Nokia’s Windows Phone 8 launch devices, the Lumia 820 and flagship Lumia 920, will be hitting Australian shelves come the end of November. Both devices represent a new phase in both Nokia and Microsoft’s mobile development and have been keenly anticipated by tech gurus and Windows Phone enthusiasts alike.
Windows Phone 8 is a new and, reportedly, powerful mobile OS from Microsoft. Instead of being merely an update to the varyingly popular Windows Phone 7 platform, WP8 has been rebuilt from the ground up using the same kernel as Windows 8. This means that Microsoft’s newest mobile and PC operating systems should feature many benefits when used in tandem, as very few tweaks will be necessary for developers to port an app from Windows 8 to Windows Phone 8.
Moreover, where Windows Phone 7 was fairly restricted in what kind of hardware it could handle, WP8 supports much more powerful smartphone specs. The Nokia Lumia 920 and 820 will be the first examples of this from Nokia.
The Nokia Lumia 920
The Lumia 920 will be available from Telstra and leading retailers on Lumia 920 plans or for AUD $829 outright. Boasting a stylish polycarbonate casing similar to its predecessors, the 920 will be available in black, white, red and yellow from Telstra. Grey models will be available from retailers. It will also work on the Telstra 4G LTE network.
As far as specs go the Lumia 920 may not seem like the most powerful kid on the block, sporting just a dual-core processor rather than a quad-core. But that shouldn’t matter too much. It’s always important to note when comparing specs between different operating systems that hardware isn’t the only thing that matters. For example, Android is an open source platform, meaning that it has to cater to a huge variety of hardware components. This can hamper efficiency and performance, meaning that more powerful parts may be required to do the same job. So while the Lumia may not compare to high end Android devices on paper, real-world testing is yet to be conclusive.
That being said the Lumia 920’s PureMotion HD+ display beats some of the baddest kids on the block. A resolution of 768×1280 (slightly more than 720p) across the 4.5 inch screen makes for an impressive pixel density of 332 pixels per inch (ppi). On top of that our past experiences with Nokia Windows Phones have lead us to expect extremely crisp blacks, vibrant colours and clear whites. Black in particular is important here, as the default WP8 theme relies heavily on stark contrast.
What we’re the most keen to try out is the Lumia 920’s PureView camera.
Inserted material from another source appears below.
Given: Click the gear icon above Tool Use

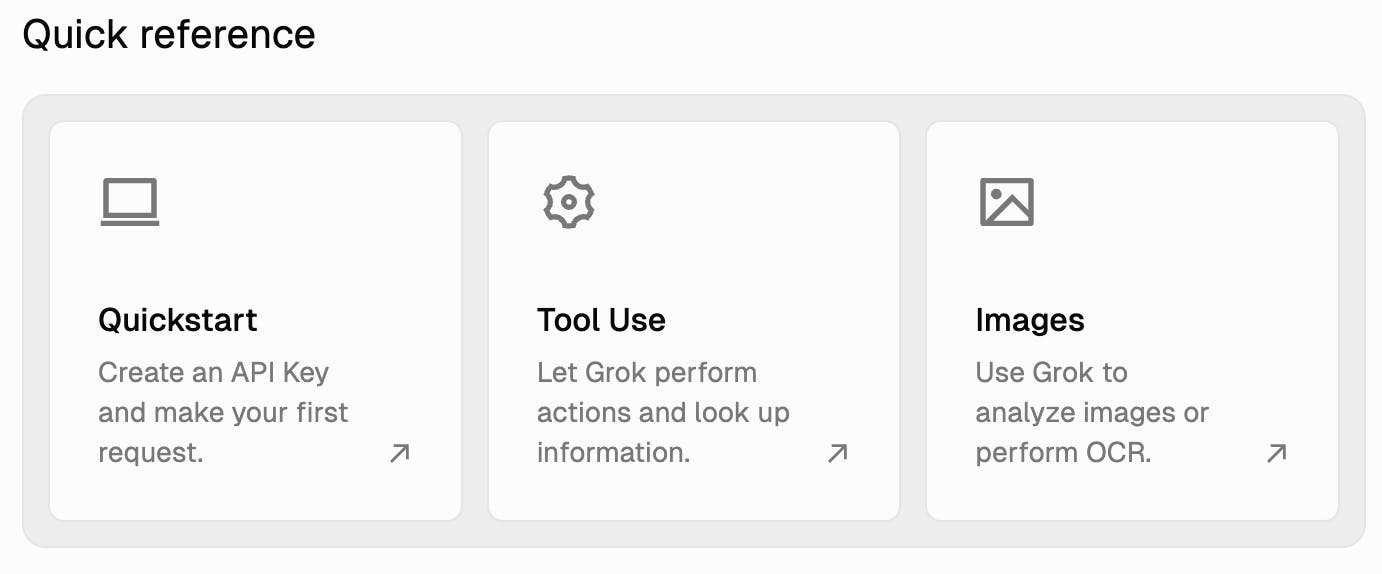Looking at the screenshot, I should click(x=568, y=202).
Test shots that we’ve seen demonstrate a camera that can not only compete with the iPhone 5 in daylight, but actually boast some of the best low-light shots we’ve ever seen from a smartphone. Of course you can never really trust a test photo until you’ve taken some yourself, so we’ll reserve judgement until we’ve had a chance to do our Lumia 920 review.
The Nokia Lumia 820
The Lumia 820 is a sort of high, mid-range device that lacks some of the features of the 920, while also sporting a few of its own. The 820 will be available from Vodafone plans at the end of November and from Optus on Optus 4G plans in December. Both carriers will also offer the Lumia 820 for $649 outright.
In order to maintain its lower price tag the Lumia 820 has made some sacrifices here and there. One missing feature is the PureView camera we’re so eager to get our hands on.
The Lumia 820 instead has an 8MP Karl Zeiss camera. We’ve had positive experiences with a similar camera on the Nokia Lumia 900, but it still couldn’t quite hold its own against an iPhone shooter in many situations.
Probably the most disappointing sacrifice is that the 4.3 inch AMOLED screen sports a WVGA resolution of just 480×800. While we’re happy to see that it’s an AMOLED and thus should still offer great colours and deep blacks, we would have at least hoped for a qHD resolution of 540×960.
That being said the 820 has its own unique perks. The colourful casing surrounding the phone is removable, meaning that users can switch colours if they so choose. Extra cases will of course be an added extra, but it’s nice to have to option to change things up if you get tired of the one colour.
The removable case itself has its own surprise: wireless charging. The Lumia 820 can be charged simply by placing it on a charging pad. We don’t see this being a make or break selling point for most folks, but it’s still pretty cool as a standard feature.
As far as what’s running under the hood goes the Lumia 820 sports the same Snapdragon S4 processor as the Lumia 920.
Two Shiny New Smartphones
Out of all the Windows Phone 7 devices we’ve reviewed we’d have to say that Nokia has made our two favourites. The Lumia 800 and Lumia 900 were by far the most impressive WP7 experiences when it came to visuals and daily use. We can’t wait to get our hands on what we hope to be a continuation of this trend.
Of course it’s yet to be seen how well both Nokia and the WP8 platforms do in the coming months, especially after the ultimately mediocre success of WP7, but we’re going to remain cautiously optimistic.
At the end of the day if WP8 takes off it means more choice for the consumer. More choices generally means more competition and, so long as it doesn’t turn in to another patent war, more competition always ends in the customer’s favour.